— Есть, капитан, — оборвал я его ворчание.
Резня, которая шла у входа в долину, была ничем по сравнению с тем, что происходило в её глубине. Больных, слабых, неспособных на быстрый подъём животных сгоняли в одно место, и около ста человек с топорами и тяжёлыми ножами шагали по щиколотки в липкой от крови грязи, убивая их одно за другим. Перерезали горла, разрубали головы и шли дальше, оставляя на земле ещё подрагивающие трупы, которые потом разделывала следующая группа, собирая мясо и забрасывая на окровавленные телеги. Эти люди… что убийцы, что потрошители… у них были мёртвые лица. Не думаю, чтобы хоть кто-то из них будет хорошо спать в следующие несколько месяцев. А овцы, коровы и козы, вместо того чтобы разбегаться во все стороны, стояли, ошеломлённые, и гадили под себя от страха. Но никто не улыбался от подобной сцены. Животные словно онемели от ужаса, как если бы круг крови и тел, который припирал их к скальной стене, обладал какими-то магическими свойствами и делал бегство невозможным. А впрочем, может, так оно и было? Быть может у Геварди Нородона, который заправлял всем процессом, имелся колдун?
Я не знал этого, но заметив старика-купца подивился тому, как сильно его засаленная одежда была забрызгана кровью.
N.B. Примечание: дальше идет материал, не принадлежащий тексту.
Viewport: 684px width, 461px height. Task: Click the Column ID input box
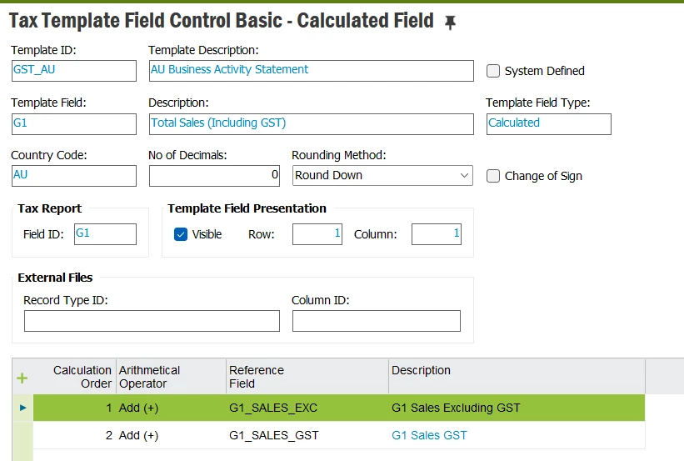[x=376, y=321]
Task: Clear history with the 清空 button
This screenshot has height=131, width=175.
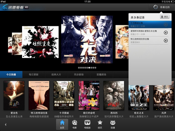Action: tap(165, 17)
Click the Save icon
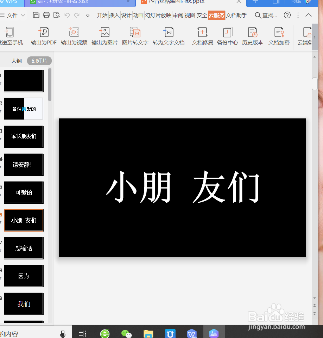323x338 pixels. [36, 15]
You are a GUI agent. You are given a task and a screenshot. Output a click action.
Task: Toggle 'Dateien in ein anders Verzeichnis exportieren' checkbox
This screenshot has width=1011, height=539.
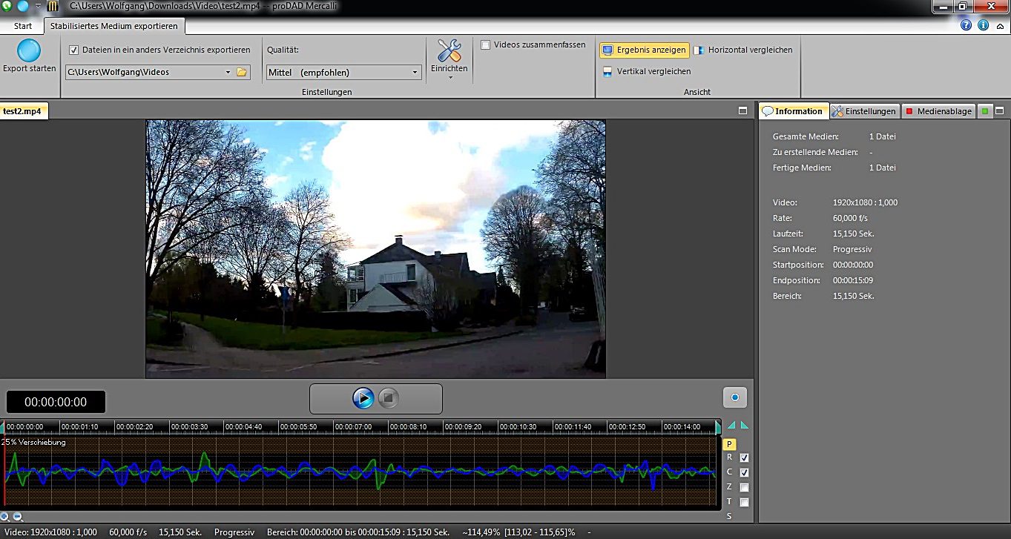[x=73, y=50]

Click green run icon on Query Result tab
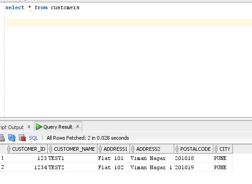[x=39, y=127]
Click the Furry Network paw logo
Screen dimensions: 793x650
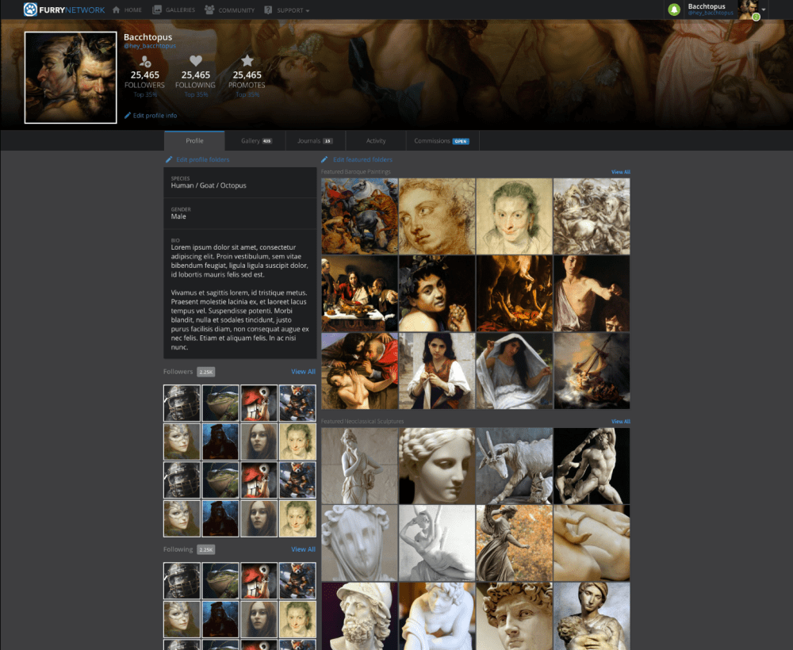click(x=31, y=10)
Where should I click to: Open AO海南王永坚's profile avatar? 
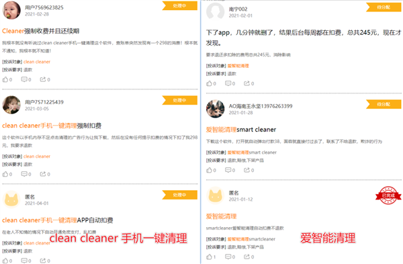click(216, 109)
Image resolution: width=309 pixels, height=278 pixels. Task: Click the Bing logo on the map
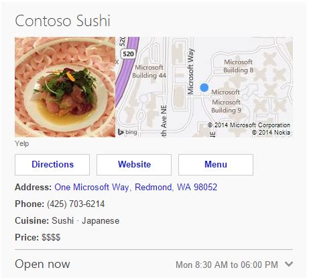[x=127, y=132]
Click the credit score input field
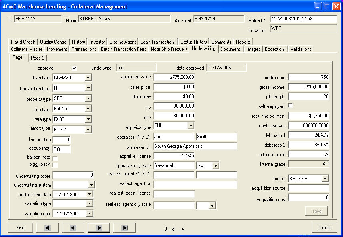 click(308, 77)
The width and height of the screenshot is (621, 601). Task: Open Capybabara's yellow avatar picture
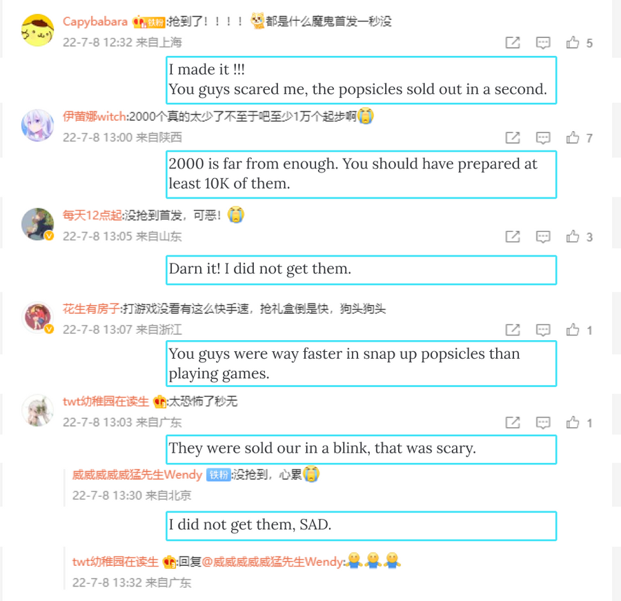37,30
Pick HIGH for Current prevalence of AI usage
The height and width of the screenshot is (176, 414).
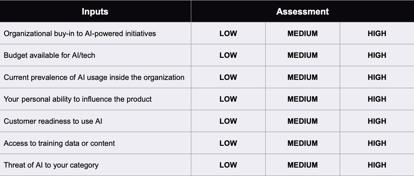coord(377,77)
Увидев меня, он лишь махнул рукой и приказал убираться прочь. Грубовато, но я видел выражение его глаз, осознав, что спорить невозможно. Казалось, вокруг бойни даже сам воздух вихрился. Смрад крови, желчи и дерьма почти не давал дышать. Я ушёл оттуда так быстро, как смог, чтобы хотя бы внешне поддерживать собственное спокойствие и не давать новый повод для паники — их и так было чрезмерно.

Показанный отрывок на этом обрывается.